Segunda, 22 de junho de 2026

(2Rs 17,5-8.13-15.18; Sl 59[60]; Mt 7,1-5) 12ª Semana do Tempo Comum.

“Pois vós sereis julgados com o mesmo julgamento com que julgardes;

e sereis medidos com a mesma medida com que medirdes” Mt 7,2.

“Quão fáceis somos em conceder a nós mesmos o certificado de boa conduta! Quão compreensivos, quão indulgentes, quão bondosos somos com nós mesmos, quão rapidamente descobrimos explicações, justificativas para nós e nossos atos! Pelo contrário, que norma tão diferente e oposta nos rege, quando se trata dos outros! Para ver os defeitos dos outros, somos rápidos; para ver e reconhecer nossas deficiências e nossas falhas, somos praticamente cegos.
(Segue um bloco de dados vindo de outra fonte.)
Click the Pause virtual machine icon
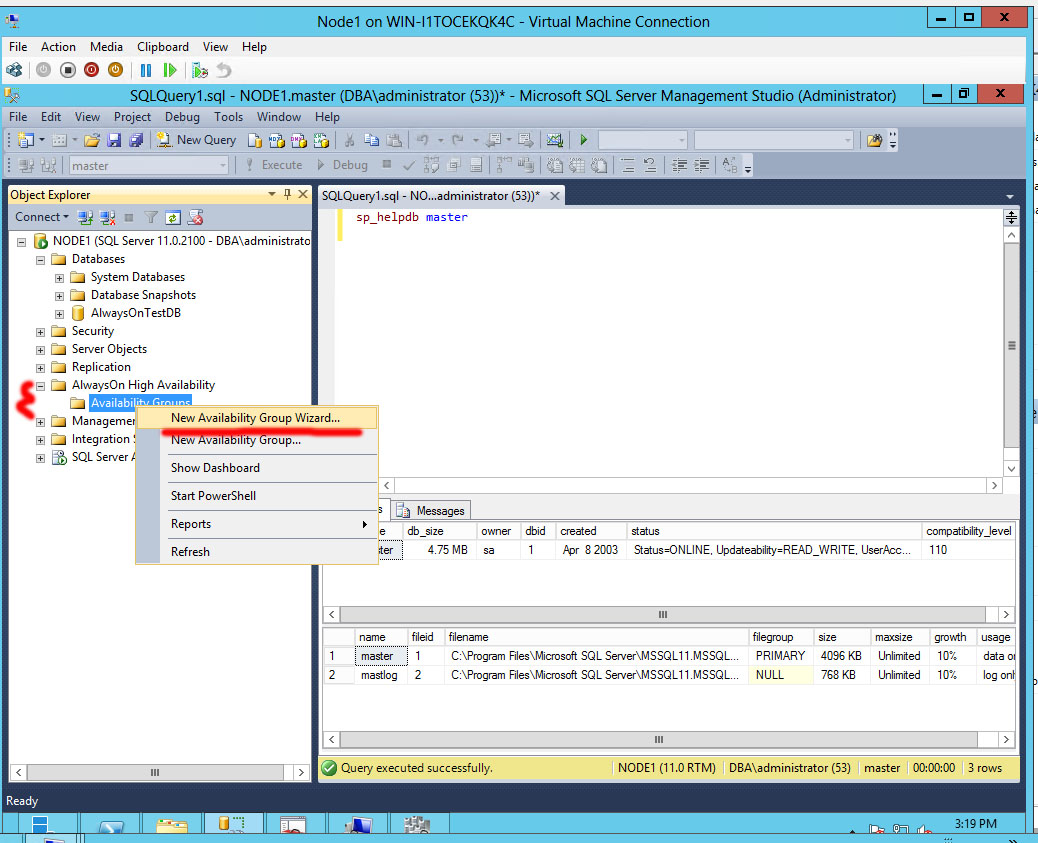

Algumas vezes Deus permite que cheguem aos nossos ouvidos as críticas que os outros fazem sobre o nosso modo de proceder. Por que não nos questionamos se isso está ocorrendo porque anteriormente tenhamos criticado isso mesmo nos outros? Quem semeia ventos, colhe tempestades; as tempestades contra nós, que às vezes descobrimos, não obedecerão aos ventos que nós mesmos desatamos contra os outros? Queixamo-nos e nos sensibilizamos, e ficamos magoados ao ver que não somos devidamente apreciados ou valorizados, não nos levam em consideração ou nem nos respeitam; e não será isso o fruto dessas mesmas atitudes que tenhamos adotado em relação aos outros?” (Alfonso Milagro – O Evangelho meditado para cada dia do ano – Ave-Maria).